(Items from a dataset)
+++++
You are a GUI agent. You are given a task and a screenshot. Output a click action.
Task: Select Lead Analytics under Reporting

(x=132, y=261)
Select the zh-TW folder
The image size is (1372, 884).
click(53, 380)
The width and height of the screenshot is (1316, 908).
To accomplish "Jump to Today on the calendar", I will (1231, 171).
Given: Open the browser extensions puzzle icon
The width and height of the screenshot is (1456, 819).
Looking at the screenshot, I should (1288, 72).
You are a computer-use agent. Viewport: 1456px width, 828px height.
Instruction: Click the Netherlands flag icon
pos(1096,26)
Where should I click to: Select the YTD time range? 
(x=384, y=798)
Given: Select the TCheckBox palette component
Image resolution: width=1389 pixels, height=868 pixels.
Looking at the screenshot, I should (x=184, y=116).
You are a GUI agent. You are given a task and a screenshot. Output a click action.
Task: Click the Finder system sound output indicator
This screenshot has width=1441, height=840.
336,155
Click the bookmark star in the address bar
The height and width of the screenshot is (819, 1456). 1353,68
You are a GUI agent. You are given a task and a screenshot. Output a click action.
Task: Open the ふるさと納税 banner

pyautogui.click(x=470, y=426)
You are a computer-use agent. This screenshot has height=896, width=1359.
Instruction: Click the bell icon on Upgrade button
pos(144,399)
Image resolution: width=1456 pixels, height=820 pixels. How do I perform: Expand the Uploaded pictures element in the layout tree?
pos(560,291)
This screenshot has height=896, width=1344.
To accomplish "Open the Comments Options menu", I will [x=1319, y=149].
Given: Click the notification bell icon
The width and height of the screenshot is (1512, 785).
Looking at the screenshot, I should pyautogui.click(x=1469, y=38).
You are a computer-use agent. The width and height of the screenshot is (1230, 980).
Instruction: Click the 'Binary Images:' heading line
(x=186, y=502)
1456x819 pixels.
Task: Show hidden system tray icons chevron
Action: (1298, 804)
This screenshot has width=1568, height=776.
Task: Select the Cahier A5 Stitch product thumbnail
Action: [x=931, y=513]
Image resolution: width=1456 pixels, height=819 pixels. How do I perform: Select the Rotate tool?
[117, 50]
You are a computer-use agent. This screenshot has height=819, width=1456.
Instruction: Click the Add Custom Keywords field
+++++
- _Task_:
Would you filter the records and copy out each line containing "accomplish"?

- _Exercise output_:
To accomplish "Jump to Today on the calendar", I will (1231, 171).
To accomplish "Open the Comments Options menu", I will [x=1319, y=149].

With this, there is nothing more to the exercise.